AFTER INSTALLED IN RADCLIFFE




This summer and autumn I've been working on a commission for the Irwell Sculpture Trail that runs from Salford Quays to Bacup, through Bury and Rossendale, 33 miles long and over 70 works of sculpture. My work After is installed in Radcliffe, near the Metrolink Tram Station, on a footpath that leads to the Manchester, Bury and Bolton Canal, and on a bridge support along the canal towpath. There are three stone plaques each with an inscribed verse set into stone walls. The preparation of the stone and the lettering was carried out by Rossendale stonemason Ken Howe.
     This is a work that has been at the planning stage for a long time. After, also now known as The Scattered Poem is a 28 verse holocaust poem that was first published in 2000. It is a particularly abstract poem, composed using a text generation programme that was run many times to produce a vast text and the results edited down to a tiny fraction of the output. I wanted to set up a staged composition procedure that would include actions beyond my control. Of course I still needed to be responsible for the finished work and to make it my own by means of editing and refining the result. Mulling over the possibilities of the process, it gradually became clear to me that my ambition for this work just could not be fully realised on paper. It was a turning point for sure. What I now aim to do is to get verses and clusters of verses installed as far as possible from each other, so that the viewer sees only a fragment of the work. If you wanted to see more you'd have to travel, which would always put the work you'd already seen at a distance. In order to get this work established and located in different places I needed to have an example to show. To get it made I need to rely on describing the project and on photographs.
     So I've been working with Tony Trehy, director of the Irwell Sculpture Trail, and the stonemason Ken Howe, to find suitable sites and get three of the inscribed verses installed in Radcliffe. It's an interesting aspect of this kind of project that you need to collaborate to get it made and to make it visible. We still have quite a way to go. I'm hoping that we will have QR codes before too long, to add additional information.
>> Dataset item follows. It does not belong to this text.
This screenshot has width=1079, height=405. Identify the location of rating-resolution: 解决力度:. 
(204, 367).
The stones are located on the Sculpture trail very near Brass Art's Falls the Shadow and Lawrence Weiner's Water Made It Wet.
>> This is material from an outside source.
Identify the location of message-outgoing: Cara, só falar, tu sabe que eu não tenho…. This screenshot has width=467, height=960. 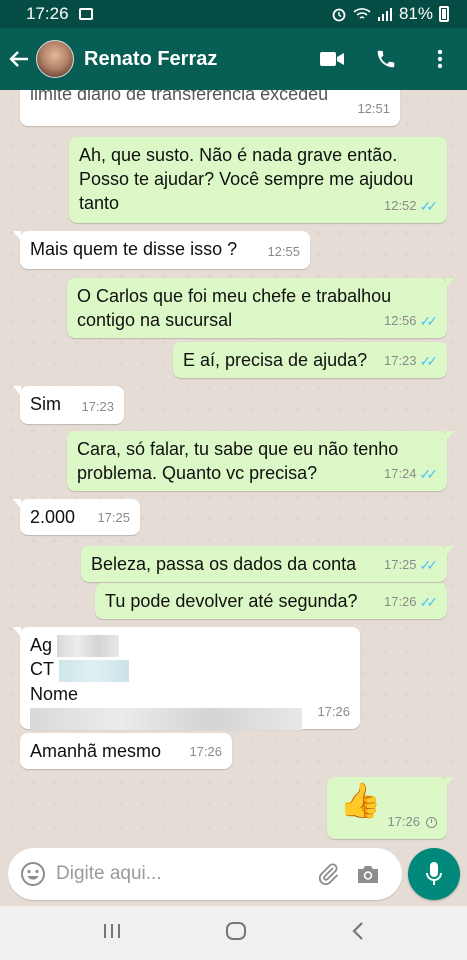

     The title After comes from Theodor Adorno: 'Nach Auschwitz ein Gedicht zu schreiben ist barbarisch' (To write poetry after Auschwitz is barbaric) from Prismen: Kulturkritik und Gesellschaft (1963). After was published in my book Devolution, Great Barrington, MA: The Figures, 2000, and in Poetry Review, 93, 3 (2003): 32-35. There is a related piece called 'Not Reading After' in Covers, Cambridge, UK: Salt, 2007, which is transcribed from a performance at Camden People's Theatre, curated by Chris Goode and also published in the journal Shearsman.